En parallèle à la signature de la Charte, le ministère de la Culture et de la Communication a parrainé deux campagnes de communications destinées à sensibiliser le public au problème du téléchargement. Ces campagnes se veulent aussi une incitation à l’utilisation du téléchargement légal :

-  "Téléchargez-moi légalement", du 17 au 24 janvier 2006 : une campagne d’affichage nationale pour inciter au téléchargement légal de la musique sur les sites et plateformes de téléchargement désormais accessibles en France.

-  "Adopte la Net attitude !" : cette campagne de sensibilisation aux risques de la piraterie musicale sur Internet comprend un film et un guide de sensibilisation pour les jeunes internautes.

La loi relative au droit d’auteur et aux droits voisins dans la société de l’information

La loi du 1er Août 2006 relative au droit d’auteur et aux droits voisins dans la société de l’information assure notamment la transposition de la directive 2001/29/CE du 22 mai 2001.

Cette loi vise à créer le cadre juridique favorable au développement de nouvelles offres en ligne diversifiées.
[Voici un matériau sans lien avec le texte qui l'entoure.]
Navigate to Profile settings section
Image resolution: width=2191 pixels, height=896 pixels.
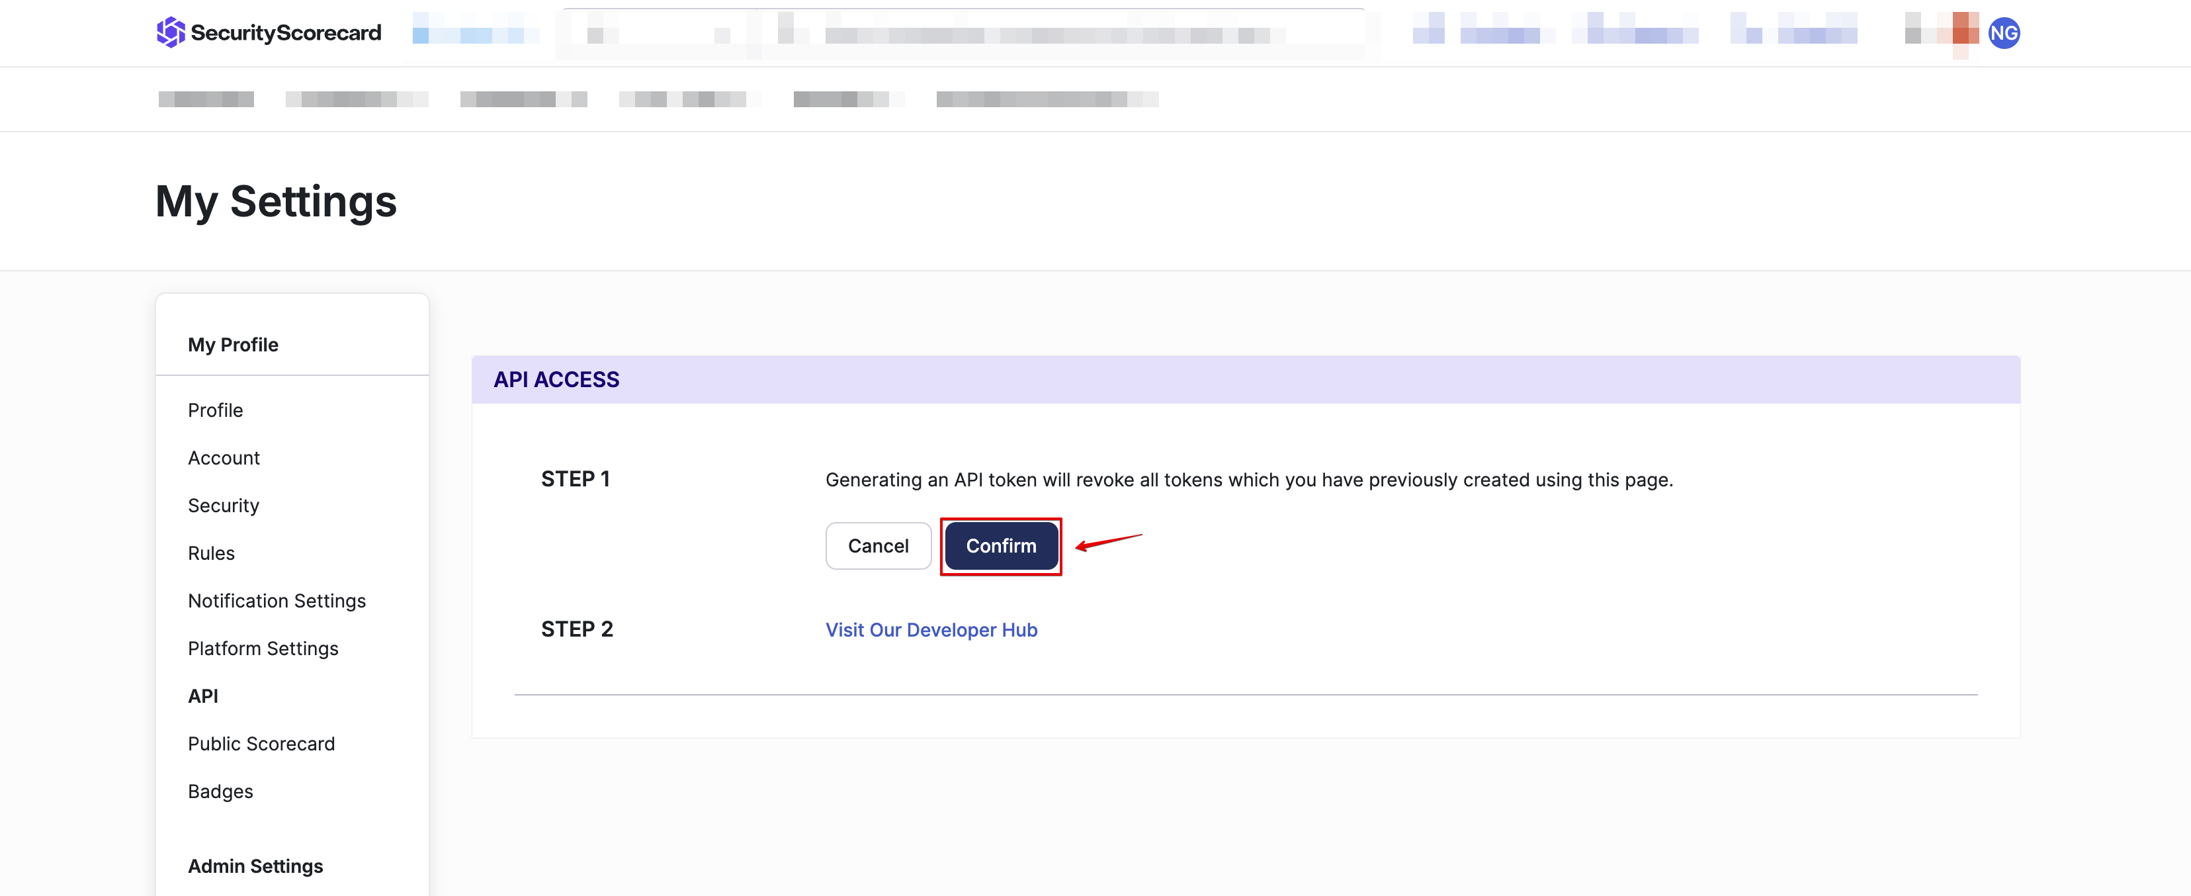(213, 409)
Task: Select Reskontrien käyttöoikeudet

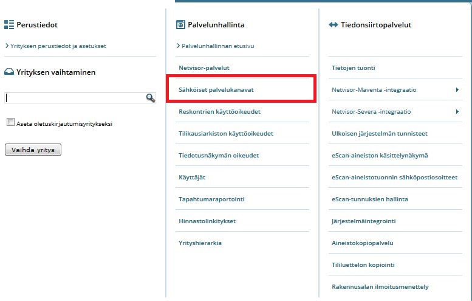Action: 219,111

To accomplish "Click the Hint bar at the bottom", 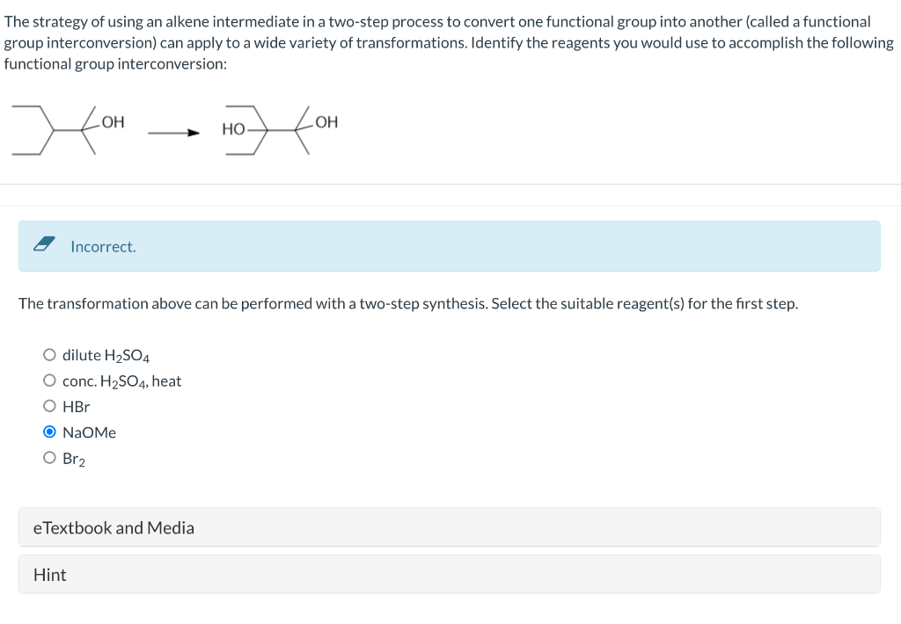I will [x=50, y=574].
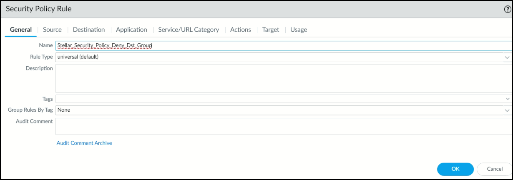
Task: Expand the Rule Type dropdown arrow
Action: coord(507,57)
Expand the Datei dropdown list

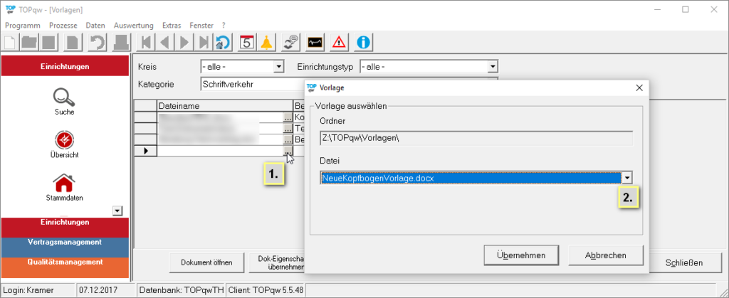click(x=626, y=178)
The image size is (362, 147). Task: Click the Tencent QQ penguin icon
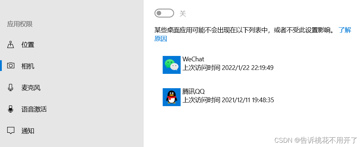coord(172,97)
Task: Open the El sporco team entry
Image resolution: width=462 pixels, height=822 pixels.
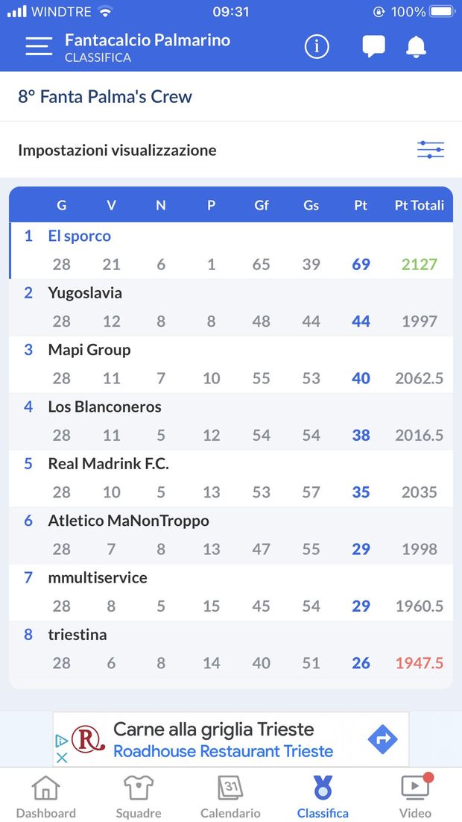Action: (80, 236)
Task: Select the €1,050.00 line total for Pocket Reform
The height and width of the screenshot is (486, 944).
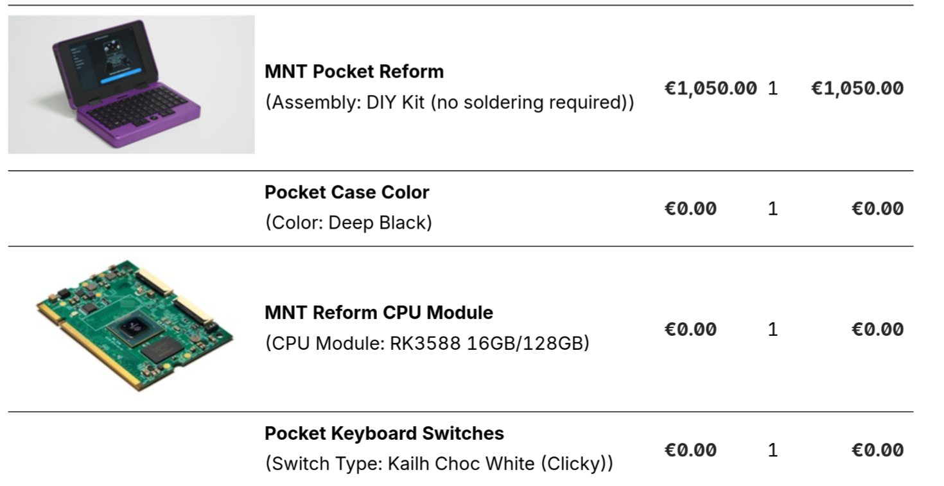Action: click(x=857, y=88)
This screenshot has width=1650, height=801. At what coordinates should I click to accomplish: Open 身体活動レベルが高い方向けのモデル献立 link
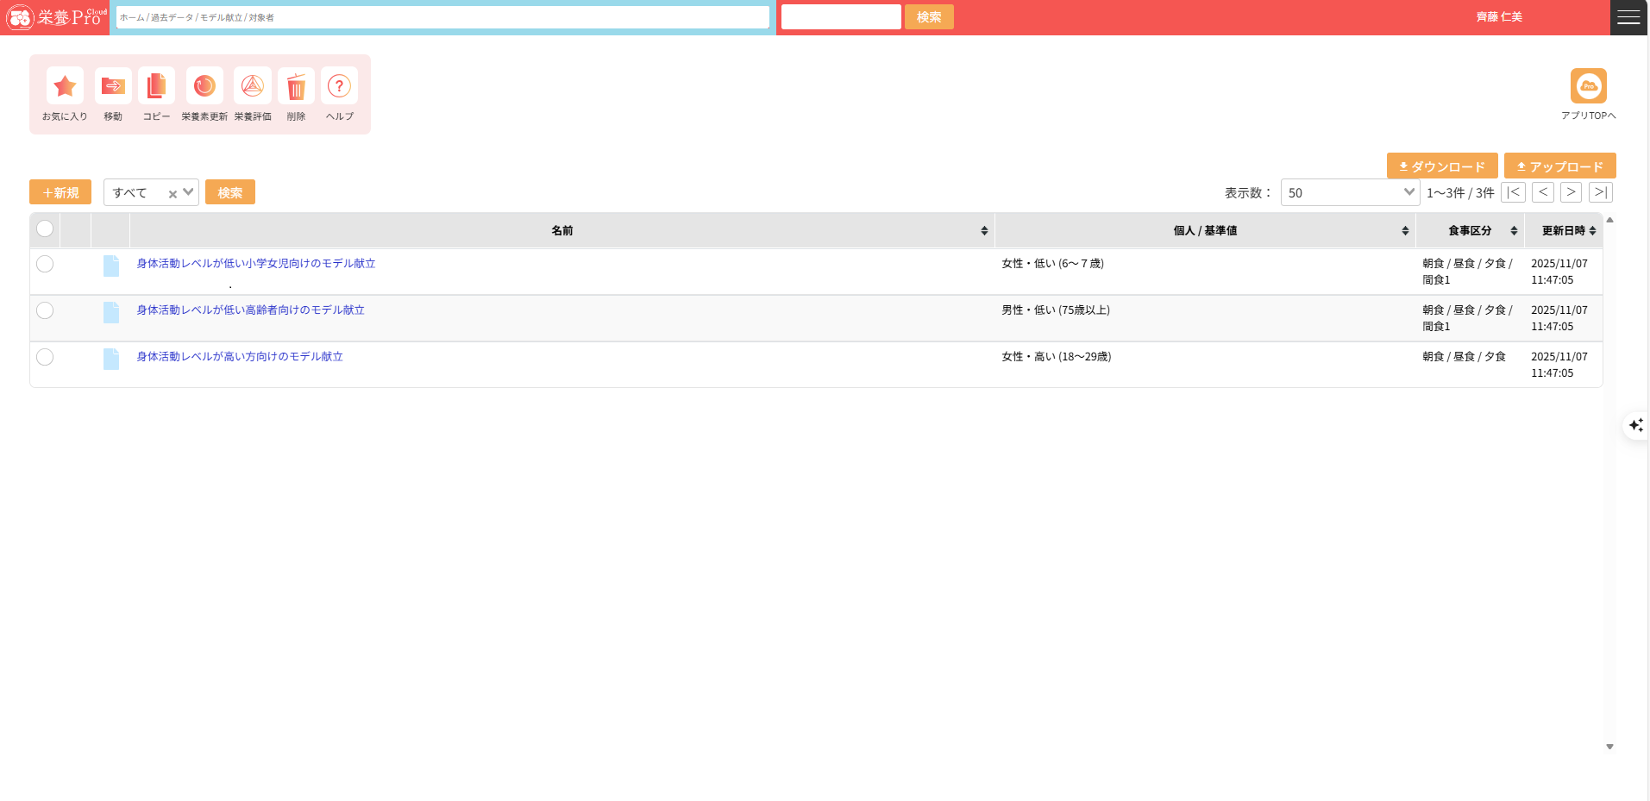click(240, 357)
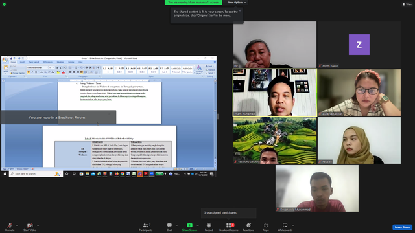This screenshot has height=233, width=415.
Task: Click the green Share Screen icon
Action: click(190, 225)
La protection juridique des mesures techniques mises en place par les ayants droit pour gérer l’exploitation sécurisée de leurs œuvres doit permettre le basculement des catalogues, pour créer des modèles économiques différenciés, tout en prenant en compte les attentes légitimes du consommateur.

L’exception pour copie privée est garantie. Elle permet de réaliser, en fonction du type de support, pour son usage personnel ou celui de ses proches, un nombre raisonnable de copies des œuvres auxquelles on a accédé légalement. Elle se distingue du partage illicite, qui dépasse le cercle de famille pour s’adresser à tous les internautes.

La loi affirme également le principe de l’interopérabilité, c’est-à-dire la liberté pour l’internaute de lire une œuvre acquise légalement sur le matériel de son choix. Le respect de ce principe favorisera en effet l’accès aux œuvres, ainsi que l’innovation et la pluralité des offres légales. Les fournisseurs de mesures techniques auront ainsi l’obligation de donner accès aux informations essentielles à l’interopérabilité, dans le respect du droit d’auteur.

Pour assurer le respect de l’exception pour copie privée et celui de l’interopérabilité, dans le respect du droit d’auteur et en tenant compte de l’évolution des techniques et des pratiques des internautes, la loi crée une autorité de régulation des mesures techniques. Cette autorité pourra notamment prononcer des injonctions sous astreinte ou des sanctions.

Une offre de services plus sûre et mieux structurée

L’administration, les entreprises et les citoyens doivent pouvoir disposer d’une offre de produits et de services de sécurité informatique dont la qualité a pu être attestée. Dans ce cadre, le Cisi du 11 juillet 2006 a décidé de mettre en place un label attestant de la qualité de fournisseur de service de sécurité. Parallèlement, la politique de labellisation des produits de sécurité sera intensifiée par la création d’un label et par un soutien à la certification des logiciels libres. Le Cisi a aussi mis l’accent sur le renforcement de l’authentification pour les opérations susceptibles de permettre le vol d’identité, et mandaté la Direction du Développement des Médias pour lancer une concertation avec les acteurs, notamment les banques et les sites de e-commerce, visant à obtenir leur engagement à mettre en oeuvre les meilleures pratiques d’authentification d’ici à la fin 2007. Une campagne de communication sera lancée en mars 2007 pour mieux sensibiliser les citoyens à l’importance de l’identité numérique.

Des réseaux d’alerte

Afin de développer la sensibilisation et la formation de tous les utilisateurs à la sécurité informatique, l’Etat mettra en place d’ici fin 2007 un portail internet de la sécurité informatique permettant à chacun d’accéder à des informations pratiques pour se protéger. Il offrira en particulier gratuitement des modules de formation et un outil de "premier diagnostic" pour les ordinateurs. Par ailleurs, pour promouvoir la mise en commun des capacités de réaction aux incidents, en particulier dans les PME, l’Etat favorisera la création d’un réseau de veille et d’alerte informatique de proximité prenant appui sur les organismes volontaires.